Uno de los temas recurrentes en tu obra es la nostalgia. ¿Qué significa sentirla en un mundo donde este sentimiento se ha convertido en una marca registrada?
Difícil. Igual esto no ocurre solo con la nostalgia, casi cualquier tema vinculado con una emoción se ha convertido en una marga prefabricada: las adicciones, las relaciones amorosas, la identidad. A menudo y a diario asistimos a discursos que banalizan temas muy importantes y que los ponen, a veces parece que sin darse cuenta los mismos que los pronuncian, a disposición del mercado. Pasa un poco con todo porque el capitalismo pervierte estos temas hasta hacerlos suyos, los vuelve inofensivos y cómodos. Igual que desactiva ciertas luchas asimilándolas. Es lo que pasó con el rock ‘n’ roll hace no tanto tiempo. Para cualquiera con un mínimo de conciencia crítica debería ser duro escuchar una canción de John Lennon en un anuncio del Volkswagen Golf, como pasó en el la campaña «Crees en Golf» de 1998. O ver cómo Revolution, de los Beatles, sirvió para poner banda sonora a un anuncio de Nike en 1987, marcando la primera vez que se utilizaba una grabación original de los Beatles en un anuncio comercial y que ni siquiera los miembros vivos del grupo lograran detenerlo. Poco más queda por decir después de estos ejemplos tan gráficos. Lo que más me interesa es que la escritura sea honesta, los autores y autoras cuyo estilo más me atrae va por ahí, no tanto por una temática concreta. Por eso me gustan tanto las películas de grupos de amigos o familias que se reúnen después de tanto tiempo, esas en las que mienten para mantener las cosas juntas y que no se derrumben las ficciones que les rodean. Suelen tener esa carga de nostalgia honesta, verdadera, poco pretenciosa y natural. Es verdad que lo que escribo puede tener tintes nostálgicos, pero tampoco lo pienso mucho. Me gusta una reflexión que hace Yiyun Li en uno de sus libros cuando dice que escribir sobre los momentos compartidos con otros es revivir esos sentimientos, pero que ella escribe, justamente, para dejar esos sentimientos detrás. En mi caso creo que ocurre algo parecido. En lo referente al amor y a las relaciones afectivas, a menudo nos recreamos en el pasado, es fácil dejarse llevar por «lo melancólico» e inventar nuestros recuerdos, mejorándolos incluso, frente a lo que en realidad eran. Cuando hemos querido a alguien, revivimos una y otra vez esa historia, la misma historia. Foster Wallace escribió que «toda historia de amor es una historia de fantasmas». Cuando escribimos pasa lo mismo: corremos el peligro de enamorarnos del fantasma de lo que fuimos.

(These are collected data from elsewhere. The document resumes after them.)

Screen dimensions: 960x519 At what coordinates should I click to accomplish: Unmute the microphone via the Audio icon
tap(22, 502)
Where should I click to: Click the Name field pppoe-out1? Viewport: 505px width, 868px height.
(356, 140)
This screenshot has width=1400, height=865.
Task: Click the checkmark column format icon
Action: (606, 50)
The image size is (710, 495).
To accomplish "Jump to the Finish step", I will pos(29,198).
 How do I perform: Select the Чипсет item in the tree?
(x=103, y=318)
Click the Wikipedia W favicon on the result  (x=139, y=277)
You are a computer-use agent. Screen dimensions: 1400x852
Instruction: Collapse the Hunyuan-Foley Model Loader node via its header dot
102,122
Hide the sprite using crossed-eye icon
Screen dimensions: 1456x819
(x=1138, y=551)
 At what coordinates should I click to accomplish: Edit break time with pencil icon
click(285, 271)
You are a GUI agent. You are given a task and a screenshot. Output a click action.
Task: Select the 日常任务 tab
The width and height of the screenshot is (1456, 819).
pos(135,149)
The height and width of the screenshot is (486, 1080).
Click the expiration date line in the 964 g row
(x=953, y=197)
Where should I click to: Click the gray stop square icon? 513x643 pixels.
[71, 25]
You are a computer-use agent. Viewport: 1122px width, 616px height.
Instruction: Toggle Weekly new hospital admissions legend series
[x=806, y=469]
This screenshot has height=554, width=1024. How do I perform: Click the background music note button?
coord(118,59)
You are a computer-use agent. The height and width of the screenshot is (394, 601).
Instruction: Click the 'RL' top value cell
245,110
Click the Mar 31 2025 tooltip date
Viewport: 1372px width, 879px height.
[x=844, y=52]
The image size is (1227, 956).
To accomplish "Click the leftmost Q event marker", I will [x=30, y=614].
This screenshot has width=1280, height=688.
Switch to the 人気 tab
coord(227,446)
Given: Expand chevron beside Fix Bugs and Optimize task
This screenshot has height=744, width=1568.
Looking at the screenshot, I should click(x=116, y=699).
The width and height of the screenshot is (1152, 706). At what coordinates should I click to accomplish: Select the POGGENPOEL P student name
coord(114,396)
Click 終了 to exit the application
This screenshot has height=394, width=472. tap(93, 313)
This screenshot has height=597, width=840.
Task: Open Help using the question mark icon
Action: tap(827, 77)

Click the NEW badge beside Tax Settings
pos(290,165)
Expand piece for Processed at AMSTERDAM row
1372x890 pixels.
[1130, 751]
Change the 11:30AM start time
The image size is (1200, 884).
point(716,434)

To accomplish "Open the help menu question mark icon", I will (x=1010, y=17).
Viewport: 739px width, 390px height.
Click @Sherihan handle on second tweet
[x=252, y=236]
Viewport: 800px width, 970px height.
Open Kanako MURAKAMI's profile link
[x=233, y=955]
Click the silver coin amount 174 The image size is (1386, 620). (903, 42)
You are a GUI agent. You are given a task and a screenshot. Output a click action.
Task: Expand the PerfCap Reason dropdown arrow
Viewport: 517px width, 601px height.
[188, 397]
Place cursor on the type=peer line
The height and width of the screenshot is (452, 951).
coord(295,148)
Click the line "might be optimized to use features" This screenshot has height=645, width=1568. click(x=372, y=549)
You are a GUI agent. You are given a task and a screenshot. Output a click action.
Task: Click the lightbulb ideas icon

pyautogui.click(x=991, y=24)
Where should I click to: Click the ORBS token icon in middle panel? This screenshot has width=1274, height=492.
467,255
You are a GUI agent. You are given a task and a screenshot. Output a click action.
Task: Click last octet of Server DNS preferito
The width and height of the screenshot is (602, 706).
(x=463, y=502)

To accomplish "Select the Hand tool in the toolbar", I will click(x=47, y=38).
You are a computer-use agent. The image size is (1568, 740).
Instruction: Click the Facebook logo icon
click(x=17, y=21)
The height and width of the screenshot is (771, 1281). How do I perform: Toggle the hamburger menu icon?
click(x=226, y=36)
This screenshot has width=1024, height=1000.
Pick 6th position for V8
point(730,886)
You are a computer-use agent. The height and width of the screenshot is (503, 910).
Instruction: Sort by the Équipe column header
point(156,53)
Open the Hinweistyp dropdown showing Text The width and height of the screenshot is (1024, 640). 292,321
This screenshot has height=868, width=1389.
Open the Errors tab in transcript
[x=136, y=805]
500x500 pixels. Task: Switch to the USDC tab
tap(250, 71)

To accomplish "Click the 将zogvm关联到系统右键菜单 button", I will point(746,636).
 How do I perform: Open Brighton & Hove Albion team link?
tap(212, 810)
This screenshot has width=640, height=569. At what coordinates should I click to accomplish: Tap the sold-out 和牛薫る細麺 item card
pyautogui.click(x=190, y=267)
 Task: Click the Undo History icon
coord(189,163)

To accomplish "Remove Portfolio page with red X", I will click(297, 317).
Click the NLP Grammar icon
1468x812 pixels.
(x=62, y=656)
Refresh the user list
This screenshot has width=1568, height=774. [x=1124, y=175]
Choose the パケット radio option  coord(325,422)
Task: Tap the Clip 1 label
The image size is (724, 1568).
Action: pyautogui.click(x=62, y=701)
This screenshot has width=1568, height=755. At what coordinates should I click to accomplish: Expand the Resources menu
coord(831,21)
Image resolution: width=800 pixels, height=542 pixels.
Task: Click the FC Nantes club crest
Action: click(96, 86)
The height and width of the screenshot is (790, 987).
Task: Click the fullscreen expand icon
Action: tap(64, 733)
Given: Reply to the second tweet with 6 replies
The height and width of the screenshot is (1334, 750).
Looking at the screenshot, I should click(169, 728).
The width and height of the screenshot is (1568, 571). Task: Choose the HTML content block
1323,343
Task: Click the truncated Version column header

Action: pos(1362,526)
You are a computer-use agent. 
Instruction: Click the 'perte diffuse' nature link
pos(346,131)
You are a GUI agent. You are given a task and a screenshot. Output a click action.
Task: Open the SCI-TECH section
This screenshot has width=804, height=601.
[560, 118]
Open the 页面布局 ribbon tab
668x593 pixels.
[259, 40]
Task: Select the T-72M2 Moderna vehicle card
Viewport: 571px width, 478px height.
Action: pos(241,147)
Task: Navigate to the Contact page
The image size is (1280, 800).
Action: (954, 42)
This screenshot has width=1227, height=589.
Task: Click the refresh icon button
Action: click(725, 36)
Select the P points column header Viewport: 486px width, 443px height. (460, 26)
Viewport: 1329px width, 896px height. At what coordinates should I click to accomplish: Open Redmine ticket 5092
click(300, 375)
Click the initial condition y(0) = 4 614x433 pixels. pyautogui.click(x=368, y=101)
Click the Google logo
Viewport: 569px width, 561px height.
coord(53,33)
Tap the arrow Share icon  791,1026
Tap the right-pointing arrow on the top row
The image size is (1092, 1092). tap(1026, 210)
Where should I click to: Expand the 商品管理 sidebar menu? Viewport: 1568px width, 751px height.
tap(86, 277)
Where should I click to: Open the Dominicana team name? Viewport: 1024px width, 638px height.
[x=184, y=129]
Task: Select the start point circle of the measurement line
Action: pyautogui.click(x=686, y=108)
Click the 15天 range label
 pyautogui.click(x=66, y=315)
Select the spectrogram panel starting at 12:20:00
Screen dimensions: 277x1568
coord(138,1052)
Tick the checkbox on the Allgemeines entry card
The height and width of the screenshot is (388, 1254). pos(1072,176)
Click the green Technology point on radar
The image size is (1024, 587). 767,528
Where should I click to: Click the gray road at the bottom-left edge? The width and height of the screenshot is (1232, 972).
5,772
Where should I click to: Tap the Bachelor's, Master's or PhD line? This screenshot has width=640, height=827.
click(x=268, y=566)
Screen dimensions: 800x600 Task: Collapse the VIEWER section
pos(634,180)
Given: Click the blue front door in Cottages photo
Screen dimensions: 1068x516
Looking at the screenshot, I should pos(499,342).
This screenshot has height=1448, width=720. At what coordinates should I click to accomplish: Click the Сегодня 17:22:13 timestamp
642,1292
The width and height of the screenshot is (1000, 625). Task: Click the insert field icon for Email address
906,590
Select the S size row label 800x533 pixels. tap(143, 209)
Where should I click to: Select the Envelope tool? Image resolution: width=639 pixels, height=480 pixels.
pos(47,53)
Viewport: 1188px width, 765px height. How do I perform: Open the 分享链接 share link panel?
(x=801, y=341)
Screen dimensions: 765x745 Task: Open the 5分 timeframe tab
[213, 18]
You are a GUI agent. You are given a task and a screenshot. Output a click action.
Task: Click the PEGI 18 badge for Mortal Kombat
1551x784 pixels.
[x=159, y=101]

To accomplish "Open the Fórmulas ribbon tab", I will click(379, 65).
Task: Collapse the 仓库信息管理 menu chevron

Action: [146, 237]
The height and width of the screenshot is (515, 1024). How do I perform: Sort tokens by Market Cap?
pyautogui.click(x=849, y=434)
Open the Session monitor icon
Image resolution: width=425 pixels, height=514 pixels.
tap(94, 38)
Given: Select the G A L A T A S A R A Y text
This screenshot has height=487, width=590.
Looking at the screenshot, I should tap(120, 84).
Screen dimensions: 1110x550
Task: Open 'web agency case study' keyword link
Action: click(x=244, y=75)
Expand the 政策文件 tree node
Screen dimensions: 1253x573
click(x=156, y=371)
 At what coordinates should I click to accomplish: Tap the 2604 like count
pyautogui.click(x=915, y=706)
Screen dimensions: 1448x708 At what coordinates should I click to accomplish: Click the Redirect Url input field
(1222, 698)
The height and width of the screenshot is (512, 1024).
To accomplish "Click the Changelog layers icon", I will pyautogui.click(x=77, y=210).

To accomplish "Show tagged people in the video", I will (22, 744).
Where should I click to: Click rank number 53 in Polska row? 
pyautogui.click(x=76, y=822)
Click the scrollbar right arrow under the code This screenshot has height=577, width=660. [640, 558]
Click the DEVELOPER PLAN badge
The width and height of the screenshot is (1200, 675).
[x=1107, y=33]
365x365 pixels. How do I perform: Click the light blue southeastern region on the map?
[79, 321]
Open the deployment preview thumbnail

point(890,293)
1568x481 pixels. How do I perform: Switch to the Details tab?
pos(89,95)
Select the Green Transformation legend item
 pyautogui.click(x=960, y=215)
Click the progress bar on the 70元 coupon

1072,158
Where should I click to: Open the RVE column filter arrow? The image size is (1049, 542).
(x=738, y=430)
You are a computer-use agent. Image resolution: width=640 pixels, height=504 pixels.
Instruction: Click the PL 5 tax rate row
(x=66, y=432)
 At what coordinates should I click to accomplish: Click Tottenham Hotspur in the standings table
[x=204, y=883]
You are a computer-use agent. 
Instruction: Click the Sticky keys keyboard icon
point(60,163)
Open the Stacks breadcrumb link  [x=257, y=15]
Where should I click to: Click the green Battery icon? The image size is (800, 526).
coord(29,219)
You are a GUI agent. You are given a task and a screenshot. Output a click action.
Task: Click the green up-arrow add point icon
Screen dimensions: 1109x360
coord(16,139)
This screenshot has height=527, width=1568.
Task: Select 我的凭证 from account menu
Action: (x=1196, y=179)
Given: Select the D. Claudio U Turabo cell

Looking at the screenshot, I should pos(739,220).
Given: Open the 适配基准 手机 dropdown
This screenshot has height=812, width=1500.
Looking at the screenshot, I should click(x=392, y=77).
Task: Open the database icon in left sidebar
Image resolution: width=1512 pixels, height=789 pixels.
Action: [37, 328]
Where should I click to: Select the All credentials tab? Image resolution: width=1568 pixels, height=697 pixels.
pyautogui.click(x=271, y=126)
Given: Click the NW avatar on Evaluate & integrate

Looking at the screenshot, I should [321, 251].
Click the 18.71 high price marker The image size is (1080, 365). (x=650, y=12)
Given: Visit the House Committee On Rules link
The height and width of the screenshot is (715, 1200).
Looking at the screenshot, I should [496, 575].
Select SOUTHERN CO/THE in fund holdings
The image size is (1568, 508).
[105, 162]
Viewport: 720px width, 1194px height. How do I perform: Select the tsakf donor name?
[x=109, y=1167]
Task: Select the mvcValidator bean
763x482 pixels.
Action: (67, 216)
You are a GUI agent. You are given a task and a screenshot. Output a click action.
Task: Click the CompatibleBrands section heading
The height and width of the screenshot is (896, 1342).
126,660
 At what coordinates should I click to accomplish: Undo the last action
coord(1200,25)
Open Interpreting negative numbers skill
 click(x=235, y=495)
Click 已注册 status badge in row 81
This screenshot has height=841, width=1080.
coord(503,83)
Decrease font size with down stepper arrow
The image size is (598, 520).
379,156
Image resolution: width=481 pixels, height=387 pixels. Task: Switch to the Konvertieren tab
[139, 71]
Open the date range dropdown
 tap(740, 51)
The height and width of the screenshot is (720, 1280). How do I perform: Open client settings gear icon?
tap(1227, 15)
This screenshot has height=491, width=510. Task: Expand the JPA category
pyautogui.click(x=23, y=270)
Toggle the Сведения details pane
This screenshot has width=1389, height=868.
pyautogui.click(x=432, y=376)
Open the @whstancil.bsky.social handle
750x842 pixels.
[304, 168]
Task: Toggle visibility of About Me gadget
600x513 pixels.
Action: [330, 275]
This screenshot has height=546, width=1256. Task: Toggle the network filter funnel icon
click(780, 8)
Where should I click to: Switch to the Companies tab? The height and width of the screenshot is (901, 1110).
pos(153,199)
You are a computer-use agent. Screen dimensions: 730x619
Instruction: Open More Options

Para cerrar, ¿qué canciones escuchas por las noches?
Muchas, soy un friki de las playlist de Spotify, tengo temáticas y más aleatorias. Ahora justo acabo de entregaros una que se llama «Todos los veranos muere lady di» que es para ponerle banda sonora a un roadtrip veraniego. La noche siempre ha tenido algo misterioso, magnético, sobre todo en el plano creador: infinidad de canciones han tratado el tema, «La noche eterna» de Él Mató a un Policía Motorizado por mencionar una de las canciones de los grupos que aparecen en la novela y que escuchan los personajes. Hay cientos de poemas sobre la noche, cuentos como Nadar de noche de Juan Forn en el que un hijo habla con su padre muerto frente a una piscina y que me encanta y también muchas películas que abordan el mundo nocturno. «¿Para qué son las noches? Para atravesar el tiempo hacia otro mundo», escribe Laurie Anderson en su libro El corazón de un perro y no podría estar más de acuerdo. Creo que el ser humano tiene una fascinación natural por todo el simbolismo que implica lo relacionado con la noche y sus distintos significados, somos animales nocturnos, como los insectos que no pueden evitar sentirse atraídos por la luz, aunque sepan que terminarán achicharrados. La respuesta más acertada a lo que me preguntas sería decir que lo que más suelo escuchar cuando se ha ido el son esas canciones tristes que nos ponen contentos, aunque no sepamos por qué, como las de The Smiths, The National, The Magnetic Fields, de McEnroe o de Juan Wauters, pero también muchas de Mocedades o de José Luis Perales. These Days, popularizada por Nico en 1967, pero en la versión de Cat Power, podría ser una buena canción para escuchar antes de acostarse o al salir del metro, para cerrar el día de camino a casa fumando un cigarro.